For you, O Lord, are my hope,
my trust, O
Lord, from my youth.
Upon you I have leaned from before my birth;
you are he who took me from my mother's womb.
My praise is continually of you
.
Psalm 71:5-6I have always felt a little embarrassed about sharing my testimony. It always just seemed too
simple. "I was three years old when I asked my mom what it meant to be a Christian, she explained, and I prayed and asked God to forgive my sins and make me his child, and I've been a Christian ever since."
I never strayed from the Lord, never had any spectacular sins from which he saved me, just lived a life of simple, steady faith.
People like to hear the impressive testimonies: "I was a vile sinner and God lifted me from the pit." Those are the ones that make us say "Wow, what an amazing and powerful God we worship." My husband's testimony, of God using divorce, teenage rebellion, and a broken heart to bring him to his knees in repentance and faith, leading him to the point he is now, of working toward becoming a professor of New Testament at a seminary somewhere (England, please?)
, is one that causes people to shake their heads in wonder.

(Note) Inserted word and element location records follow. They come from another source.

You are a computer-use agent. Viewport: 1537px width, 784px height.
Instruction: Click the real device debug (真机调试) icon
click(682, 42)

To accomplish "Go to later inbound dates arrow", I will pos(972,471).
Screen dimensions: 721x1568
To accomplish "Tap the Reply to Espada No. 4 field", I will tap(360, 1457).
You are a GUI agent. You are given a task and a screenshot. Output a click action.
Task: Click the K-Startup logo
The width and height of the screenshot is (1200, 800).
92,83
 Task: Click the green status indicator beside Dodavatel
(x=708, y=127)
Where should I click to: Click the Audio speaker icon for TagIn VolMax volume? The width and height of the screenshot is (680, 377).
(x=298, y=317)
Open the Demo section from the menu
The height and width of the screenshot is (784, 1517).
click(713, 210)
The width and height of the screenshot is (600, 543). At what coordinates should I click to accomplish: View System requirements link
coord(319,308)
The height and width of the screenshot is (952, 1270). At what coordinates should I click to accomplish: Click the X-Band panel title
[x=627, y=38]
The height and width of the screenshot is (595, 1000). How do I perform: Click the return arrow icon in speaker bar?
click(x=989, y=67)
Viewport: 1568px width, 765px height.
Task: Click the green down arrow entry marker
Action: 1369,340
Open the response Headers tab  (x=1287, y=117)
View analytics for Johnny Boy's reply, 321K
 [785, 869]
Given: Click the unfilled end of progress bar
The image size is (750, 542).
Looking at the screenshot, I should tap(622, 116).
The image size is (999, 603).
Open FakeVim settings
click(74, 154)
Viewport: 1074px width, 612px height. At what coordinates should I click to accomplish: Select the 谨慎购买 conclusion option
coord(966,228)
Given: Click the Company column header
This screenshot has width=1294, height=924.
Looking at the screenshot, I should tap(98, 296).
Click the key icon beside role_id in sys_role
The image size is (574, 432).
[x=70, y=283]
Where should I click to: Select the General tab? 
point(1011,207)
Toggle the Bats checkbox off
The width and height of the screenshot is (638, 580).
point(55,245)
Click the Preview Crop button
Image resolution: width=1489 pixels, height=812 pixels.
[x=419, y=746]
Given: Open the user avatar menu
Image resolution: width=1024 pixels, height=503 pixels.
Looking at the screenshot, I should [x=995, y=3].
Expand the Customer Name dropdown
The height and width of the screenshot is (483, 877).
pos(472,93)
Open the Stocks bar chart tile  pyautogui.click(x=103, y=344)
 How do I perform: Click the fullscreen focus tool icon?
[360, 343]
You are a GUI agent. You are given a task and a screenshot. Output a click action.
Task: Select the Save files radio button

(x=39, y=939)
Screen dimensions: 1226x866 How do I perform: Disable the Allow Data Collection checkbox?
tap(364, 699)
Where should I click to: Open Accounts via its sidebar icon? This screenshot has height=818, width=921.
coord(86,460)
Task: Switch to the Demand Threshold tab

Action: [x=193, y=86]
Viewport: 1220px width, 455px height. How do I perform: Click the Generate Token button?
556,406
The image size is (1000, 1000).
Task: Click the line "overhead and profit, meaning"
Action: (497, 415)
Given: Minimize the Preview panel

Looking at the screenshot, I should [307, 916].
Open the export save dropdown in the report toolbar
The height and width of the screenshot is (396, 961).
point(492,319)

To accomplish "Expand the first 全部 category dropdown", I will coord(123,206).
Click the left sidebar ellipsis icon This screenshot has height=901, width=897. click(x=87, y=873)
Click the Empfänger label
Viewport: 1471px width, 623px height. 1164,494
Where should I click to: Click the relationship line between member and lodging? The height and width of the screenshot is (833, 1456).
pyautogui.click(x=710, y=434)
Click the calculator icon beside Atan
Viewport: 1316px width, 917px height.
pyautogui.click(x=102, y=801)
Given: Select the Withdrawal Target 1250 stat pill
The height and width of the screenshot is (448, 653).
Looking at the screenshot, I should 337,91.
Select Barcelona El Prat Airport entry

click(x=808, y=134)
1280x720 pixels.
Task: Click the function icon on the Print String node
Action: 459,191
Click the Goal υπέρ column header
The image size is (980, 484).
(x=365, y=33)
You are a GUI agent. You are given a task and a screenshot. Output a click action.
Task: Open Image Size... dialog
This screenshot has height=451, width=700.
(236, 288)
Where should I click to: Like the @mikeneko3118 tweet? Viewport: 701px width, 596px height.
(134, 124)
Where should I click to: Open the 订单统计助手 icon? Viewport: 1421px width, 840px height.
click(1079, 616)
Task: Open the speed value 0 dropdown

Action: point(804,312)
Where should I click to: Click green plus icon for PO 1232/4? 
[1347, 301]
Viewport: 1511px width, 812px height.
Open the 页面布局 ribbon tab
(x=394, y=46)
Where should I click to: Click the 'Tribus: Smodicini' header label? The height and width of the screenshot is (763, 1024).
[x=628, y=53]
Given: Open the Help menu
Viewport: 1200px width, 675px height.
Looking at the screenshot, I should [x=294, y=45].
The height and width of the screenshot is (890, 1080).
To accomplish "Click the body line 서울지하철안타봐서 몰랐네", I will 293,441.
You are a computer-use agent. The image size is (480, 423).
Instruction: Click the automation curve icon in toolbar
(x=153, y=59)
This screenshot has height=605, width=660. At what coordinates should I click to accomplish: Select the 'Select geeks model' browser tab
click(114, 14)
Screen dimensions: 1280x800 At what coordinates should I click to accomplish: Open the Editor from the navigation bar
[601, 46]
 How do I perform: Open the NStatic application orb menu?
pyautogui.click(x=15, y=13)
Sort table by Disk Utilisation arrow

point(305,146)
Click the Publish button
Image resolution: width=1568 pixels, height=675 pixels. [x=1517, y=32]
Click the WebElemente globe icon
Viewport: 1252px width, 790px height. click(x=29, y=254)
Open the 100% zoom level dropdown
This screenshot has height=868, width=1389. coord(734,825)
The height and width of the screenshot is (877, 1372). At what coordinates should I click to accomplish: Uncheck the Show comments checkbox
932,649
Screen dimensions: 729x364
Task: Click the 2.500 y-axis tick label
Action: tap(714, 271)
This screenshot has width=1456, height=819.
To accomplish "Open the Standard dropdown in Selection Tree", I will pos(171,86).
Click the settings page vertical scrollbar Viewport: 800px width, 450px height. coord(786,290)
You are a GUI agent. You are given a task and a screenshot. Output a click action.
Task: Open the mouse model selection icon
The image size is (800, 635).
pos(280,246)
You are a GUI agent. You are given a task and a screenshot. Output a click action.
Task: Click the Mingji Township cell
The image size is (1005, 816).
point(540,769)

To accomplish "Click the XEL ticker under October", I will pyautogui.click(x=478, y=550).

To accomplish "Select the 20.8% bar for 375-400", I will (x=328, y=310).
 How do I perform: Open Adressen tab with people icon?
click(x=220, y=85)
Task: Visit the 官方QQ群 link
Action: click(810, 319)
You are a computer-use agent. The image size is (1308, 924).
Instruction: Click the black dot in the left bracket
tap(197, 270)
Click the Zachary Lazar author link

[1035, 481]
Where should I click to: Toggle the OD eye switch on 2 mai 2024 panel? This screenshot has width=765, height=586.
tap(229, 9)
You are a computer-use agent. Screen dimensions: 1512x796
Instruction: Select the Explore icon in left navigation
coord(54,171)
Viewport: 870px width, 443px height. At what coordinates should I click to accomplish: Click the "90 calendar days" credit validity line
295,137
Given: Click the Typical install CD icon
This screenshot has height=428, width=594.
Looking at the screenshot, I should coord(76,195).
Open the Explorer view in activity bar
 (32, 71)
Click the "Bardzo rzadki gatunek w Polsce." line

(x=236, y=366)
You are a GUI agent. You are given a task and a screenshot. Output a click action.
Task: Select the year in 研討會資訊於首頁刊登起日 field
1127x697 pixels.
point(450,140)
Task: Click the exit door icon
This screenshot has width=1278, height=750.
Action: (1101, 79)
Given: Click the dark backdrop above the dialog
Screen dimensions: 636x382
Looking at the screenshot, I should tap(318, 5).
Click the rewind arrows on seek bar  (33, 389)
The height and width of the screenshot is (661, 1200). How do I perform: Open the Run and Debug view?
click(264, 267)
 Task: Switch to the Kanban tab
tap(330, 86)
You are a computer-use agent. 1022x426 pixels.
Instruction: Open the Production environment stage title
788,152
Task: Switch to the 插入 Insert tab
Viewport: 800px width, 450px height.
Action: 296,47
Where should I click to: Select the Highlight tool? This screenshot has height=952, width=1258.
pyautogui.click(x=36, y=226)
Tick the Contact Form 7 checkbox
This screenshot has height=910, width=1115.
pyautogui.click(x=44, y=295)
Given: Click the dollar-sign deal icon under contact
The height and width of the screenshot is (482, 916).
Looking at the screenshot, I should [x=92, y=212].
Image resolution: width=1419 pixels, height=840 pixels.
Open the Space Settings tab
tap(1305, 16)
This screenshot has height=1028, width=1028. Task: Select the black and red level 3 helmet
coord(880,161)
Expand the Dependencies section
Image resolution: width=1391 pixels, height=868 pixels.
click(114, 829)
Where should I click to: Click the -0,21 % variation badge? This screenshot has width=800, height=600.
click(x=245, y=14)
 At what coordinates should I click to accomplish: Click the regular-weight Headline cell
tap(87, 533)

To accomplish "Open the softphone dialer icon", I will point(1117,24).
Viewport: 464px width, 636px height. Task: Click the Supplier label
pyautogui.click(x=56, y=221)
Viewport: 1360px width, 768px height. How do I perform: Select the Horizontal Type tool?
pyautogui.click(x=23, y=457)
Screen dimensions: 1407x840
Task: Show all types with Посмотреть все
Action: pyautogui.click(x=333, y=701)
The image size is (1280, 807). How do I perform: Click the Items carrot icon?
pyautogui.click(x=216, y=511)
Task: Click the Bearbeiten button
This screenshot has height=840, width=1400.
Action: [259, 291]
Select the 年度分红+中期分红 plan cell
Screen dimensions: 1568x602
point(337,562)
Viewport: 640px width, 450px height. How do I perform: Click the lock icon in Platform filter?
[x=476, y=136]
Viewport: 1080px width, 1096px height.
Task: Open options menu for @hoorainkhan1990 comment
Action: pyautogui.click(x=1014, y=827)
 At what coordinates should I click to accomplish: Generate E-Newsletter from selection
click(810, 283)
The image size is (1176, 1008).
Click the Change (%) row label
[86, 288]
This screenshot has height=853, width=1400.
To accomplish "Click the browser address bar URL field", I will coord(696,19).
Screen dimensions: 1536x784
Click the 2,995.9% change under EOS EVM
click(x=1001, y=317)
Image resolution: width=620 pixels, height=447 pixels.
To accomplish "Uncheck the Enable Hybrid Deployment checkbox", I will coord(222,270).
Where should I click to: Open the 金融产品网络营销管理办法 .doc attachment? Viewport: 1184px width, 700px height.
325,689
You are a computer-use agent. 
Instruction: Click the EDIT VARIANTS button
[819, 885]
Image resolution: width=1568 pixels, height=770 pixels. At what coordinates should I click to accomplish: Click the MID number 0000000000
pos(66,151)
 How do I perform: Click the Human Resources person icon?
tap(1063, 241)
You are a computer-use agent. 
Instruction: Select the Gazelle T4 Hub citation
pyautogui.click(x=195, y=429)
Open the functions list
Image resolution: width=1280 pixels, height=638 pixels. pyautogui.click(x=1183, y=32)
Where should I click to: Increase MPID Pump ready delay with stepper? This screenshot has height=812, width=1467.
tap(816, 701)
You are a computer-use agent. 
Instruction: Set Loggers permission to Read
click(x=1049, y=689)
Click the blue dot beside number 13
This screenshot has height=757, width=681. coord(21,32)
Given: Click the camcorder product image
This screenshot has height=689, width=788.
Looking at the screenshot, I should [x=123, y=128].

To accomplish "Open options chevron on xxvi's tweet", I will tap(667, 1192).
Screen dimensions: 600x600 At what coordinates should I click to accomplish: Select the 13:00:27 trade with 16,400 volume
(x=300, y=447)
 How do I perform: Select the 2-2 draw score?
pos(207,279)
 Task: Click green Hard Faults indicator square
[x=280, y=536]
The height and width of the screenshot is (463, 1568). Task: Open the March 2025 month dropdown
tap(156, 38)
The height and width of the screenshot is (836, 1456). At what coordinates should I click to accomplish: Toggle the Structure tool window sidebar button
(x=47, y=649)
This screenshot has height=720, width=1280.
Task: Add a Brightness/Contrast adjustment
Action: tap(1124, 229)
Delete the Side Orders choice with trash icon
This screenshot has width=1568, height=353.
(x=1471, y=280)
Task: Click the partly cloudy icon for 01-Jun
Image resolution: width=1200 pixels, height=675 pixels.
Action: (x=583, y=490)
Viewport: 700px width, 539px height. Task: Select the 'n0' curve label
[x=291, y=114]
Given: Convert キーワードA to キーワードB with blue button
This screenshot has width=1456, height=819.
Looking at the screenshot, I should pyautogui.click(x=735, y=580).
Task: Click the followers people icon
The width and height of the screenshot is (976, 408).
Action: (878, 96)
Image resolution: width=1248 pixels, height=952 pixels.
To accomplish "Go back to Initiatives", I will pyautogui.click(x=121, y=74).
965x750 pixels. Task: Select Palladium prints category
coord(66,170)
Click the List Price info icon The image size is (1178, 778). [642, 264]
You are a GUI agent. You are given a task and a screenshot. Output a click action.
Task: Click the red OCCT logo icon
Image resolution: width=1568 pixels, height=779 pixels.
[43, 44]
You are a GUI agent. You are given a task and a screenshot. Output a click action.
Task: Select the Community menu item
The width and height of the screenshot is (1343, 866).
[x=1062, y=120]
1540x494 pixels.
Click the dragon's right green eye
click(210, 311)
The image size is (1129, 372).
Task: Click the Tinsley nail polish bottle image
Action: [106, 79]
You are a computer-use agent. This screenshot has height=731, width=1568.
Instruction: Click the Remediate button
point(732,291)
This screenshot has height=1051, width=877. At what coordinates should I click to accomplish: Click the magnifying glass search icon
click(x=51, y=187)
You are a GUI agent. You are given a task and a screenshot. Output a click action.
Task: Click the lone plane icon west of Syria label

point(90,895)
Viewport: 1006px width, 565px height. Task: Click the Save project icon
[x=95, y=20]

Then they turn to me, expecting something equally impressive, and I blush and stammer out my simple words, and see their faces fall as they politely murmur "how nice."
In recent years, though, I've slowly come to realize that I am wrong to be ashamed of my simple testimony. Something DA Carson once said in a sermon, quoting the above verses, first made me think of testimonies in a new light, and the more I think about it, the more convinced I am that we (human beings in general) have a wrong emphasis when it comes to hearing someone's tale of salvation.
Shouldn't we be
more impressed by the story of one whom the Lord saved at a young age, and kept safe ever since? Shouldn't our eyes shine with wonder and awe at hearing someone honestly say "I have served the Lord ever since I was a child"? Someone who has seen and experienced the depths of sin, only to taste salvation at the end, yes, that is marvelous, but isn't it more marvelous when a person doesn't have to endure any of that, through his or her faithful following of Christ?
As LM Montgomery puts it in
Anne of Avonlea:
"What are you thinking of, Anne?" asked Gilbert, coming down the walk. He had left his horse and buggy out at the road. "Of Miss Lavendar and Mr. Irving," answered Anne dreamily. "Isn't it beautiful to think how everything has turned out. . .how they have come together again after all the years of separation and misunderstanding?"
"Yes, it's beautiful," said Gilbert, looking steadily down into Anne's uplifted face, "but wouldn't it have been more beautiful still, Anne, if there had been no separation or misunderstanding. . . if they had come hand in hand all the way through life, with no memories behind them but those which belonged to each other?"
I think Gilbert had the right idea--one way may be more romantic, but the other is more beautiful.
Or maybe, just maybe, there shouldn't be any "more" impressive or "less" impressive. Maybe every tale of salvation ought to bring us to our knees in worship, because every story is another individual picture of God's amazing grace. Because however simple our story may seem, it all points back to a God who is at once more simple, and infinitely more impressive, than anything else.
After all, isn't it all, in the end, about him, not us?